→ **DIRECTIONS FOR THIS TASK**
Please start at the first line of the records beneath and quote each line exactly, ending with the line containing "Shop (22, 2329)".

--- DATA PROVIDED ---

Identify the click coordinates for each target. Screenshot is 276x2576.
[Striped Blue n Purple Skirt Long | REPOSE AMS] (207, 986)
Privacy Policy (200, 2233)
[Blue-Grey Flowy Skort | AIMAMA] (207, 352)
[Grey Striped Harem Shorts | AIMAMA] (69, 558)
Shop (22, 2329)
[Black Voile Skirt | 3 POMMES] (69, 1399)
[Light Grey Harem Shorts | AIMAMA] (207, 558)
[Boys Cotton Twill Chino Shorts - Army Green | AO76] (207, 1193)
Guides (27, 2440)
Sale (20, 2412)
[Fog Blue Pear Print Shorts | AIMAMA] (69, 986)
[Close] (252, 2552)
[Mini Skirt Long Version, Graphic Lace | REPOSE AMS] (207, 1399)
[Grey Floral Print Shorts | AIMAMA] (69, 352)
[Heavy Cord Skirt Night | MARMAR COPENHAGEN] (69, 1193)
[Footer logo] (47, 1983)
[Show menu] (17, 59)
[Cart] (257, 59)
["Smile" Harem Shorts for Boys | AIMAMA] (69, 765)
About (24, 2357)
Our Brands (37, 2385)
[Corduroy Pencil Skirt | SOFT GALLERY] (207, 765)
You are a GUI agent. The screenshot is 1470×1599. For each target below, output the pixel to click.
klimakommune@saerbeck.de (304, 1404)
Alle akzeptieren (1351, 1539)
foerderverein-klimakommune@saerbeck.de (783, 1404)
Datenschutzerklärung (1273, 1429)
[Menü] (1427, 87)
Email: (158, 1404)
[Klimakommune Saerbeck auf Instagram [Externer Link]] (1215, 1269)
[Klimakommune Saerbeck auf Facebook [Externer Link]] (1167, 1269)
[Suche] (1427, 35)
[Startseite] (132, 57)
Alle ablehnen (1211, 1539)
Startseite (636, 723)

---

→ **RESPONSE AREA**
Identify the click coordinates for each target. Screenshot is 276x2576.
[Striped Blue n Purple Skirt Long | REPOSE AMS] (207, 986)
Privacy Policy (200, 2233)
[Blue-Grey Flowy Skort | AIMAMA] (207, 352)
[Grey Striped Harem Shorts | AIMAMA] (69, 558)
Shop (22, 2329)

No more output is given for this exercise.